====== SOURCE MATERIAL ======
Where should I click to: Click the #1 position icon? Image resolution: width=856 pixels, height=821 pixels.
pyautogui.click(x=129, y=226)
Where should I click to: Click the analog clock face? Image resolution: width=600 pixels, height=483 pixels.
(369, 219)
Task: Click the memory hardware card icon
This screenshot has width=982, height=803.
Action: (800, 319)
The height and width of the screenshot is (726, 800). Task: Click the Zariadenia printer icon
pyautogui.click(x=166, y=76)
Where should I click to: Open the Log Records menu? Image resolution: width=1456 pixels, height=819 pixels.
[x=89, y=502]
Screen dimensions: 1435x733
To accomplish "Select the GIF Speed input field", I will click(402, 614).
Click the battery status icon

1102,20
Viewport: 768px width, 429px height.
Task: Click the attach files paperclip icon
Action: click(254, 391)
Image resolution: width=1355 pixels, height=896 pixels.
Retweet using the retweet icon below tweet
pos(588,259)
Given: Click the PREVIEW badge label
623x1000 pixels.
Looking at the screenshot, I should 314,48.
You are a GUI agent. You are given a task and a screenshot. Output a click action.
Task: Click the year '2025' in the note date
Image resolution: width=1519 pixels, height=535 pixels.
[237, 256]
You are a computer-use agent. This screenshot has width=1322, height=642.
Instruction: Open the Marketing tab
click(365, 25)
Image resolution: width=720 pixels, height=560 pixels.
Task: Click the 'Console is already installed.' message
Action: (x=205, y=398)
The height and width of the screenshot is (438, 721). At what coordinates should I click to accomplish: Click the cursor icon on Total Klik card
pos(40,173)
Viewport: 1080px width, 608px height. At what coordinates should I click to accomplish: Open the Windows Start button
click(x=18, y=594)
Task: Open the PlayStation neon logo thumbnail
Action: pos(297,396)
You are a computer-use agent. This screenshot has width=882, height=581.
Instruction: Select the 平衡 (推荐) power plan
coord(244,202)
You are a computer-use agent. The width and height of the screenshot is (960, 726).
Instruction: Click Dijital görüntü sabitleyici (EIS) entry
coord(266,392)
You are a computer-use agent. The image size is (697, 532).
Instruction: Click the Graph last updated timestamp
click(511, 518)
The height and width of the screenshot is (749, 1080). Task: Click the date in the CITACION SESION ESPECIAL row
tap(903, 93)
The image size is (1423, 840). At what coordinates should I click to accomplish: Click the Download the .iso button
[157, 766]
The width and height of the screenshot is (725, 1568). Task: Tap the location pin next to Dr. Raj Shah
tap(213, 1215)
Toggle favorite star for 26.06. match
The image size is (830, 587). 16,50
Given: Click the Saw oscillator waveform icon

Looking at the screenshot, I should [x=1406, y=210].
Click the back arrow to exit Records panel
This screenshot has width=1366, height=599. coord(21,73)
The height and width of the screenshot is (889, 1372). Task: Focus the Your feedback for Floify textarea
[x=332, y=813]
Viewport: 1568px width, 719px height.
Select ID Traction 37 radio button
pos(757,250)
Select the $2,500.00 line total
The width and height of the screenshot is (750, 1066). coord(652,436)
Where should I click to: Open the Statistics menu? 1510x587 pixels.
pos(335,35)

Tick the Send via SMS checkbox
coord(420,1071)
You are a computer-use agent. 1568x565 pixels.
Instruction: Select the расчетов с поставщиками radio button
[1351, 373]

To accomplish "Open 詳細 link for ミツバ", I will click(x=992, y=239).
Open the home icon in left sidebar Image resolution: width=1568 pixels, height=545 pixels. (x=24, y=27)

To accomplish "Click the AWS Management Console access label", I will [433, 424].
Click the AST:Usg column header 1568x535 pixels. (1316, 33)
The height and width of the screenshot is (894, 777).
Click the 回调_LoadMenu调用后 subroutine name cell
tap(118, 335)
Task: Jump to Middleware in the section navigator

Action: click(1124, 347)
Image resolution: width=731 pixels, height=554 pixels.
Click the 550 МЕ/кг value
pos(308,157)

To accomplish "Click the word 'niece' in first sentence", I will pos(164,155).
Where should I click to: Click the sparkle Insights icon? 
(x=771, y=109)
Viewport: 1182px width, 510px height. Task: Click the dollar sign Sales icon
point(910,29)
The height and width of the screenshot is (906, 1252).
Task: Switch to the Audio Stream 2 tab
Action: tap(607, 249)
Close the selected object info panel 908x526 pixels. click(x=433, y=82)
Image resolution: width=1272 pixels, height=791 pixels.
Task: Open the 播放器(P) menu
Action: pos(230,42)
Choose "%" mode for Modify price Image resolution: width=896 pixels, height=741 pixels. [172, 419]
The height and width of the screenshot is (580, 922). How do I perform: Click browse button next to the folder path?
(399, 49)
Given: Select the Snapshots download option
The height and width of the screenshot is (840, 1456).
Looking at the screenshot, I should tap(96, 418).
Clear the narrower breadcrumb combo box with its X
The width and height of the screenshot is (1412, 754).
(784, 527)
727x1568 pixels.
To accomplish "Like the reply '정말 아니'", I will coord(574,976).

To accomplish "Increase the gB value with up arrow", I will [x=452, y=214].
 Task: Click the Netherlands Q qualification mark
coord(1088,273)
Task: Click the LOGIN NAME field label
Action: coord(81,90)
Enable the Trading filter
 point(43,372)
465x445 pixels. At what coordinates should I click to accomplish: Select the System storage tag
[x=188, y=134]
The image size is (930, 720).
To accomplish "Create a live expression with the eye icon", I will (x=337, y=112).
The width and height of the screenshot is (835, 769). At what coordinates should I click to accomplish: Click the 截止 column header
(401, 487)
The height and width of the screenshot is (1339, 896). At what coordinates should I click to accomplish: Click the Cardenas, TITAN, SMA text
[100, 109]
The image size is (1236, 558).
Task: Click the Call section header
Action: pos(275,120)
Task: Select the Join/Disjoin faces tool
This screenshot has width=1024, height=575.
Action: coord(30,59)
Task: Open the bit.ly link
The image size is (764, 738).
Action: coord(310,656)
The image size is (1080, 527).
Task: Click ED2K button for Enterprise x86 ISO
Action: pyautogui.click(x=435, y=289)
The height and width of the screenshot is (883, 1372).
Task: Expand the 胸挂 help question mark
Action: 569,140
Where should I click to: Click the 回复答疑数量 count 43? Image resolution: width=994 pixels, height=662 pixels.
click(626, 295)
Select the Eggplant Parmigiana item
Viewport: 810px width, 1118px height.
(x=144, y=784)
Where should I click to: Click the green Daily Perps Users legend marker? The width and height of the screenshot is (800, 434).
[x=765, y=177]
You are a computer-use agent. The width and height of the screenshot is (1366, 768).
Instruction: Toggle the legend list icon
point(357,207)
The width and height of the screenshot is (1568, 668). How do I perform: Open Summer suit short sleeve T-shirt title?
======
**DIRECTIONS:**
If a line in the data above includes the string "with", copy it.

**EXPECTED ANSWER:**
Clear the narrower breadcrumb combo box with its X
To accomplish "Increase the gB value with up arrow", I will [x=452, y=214].
To accomplish "Create a live expression with the eye icon", I will (x=337, y=112).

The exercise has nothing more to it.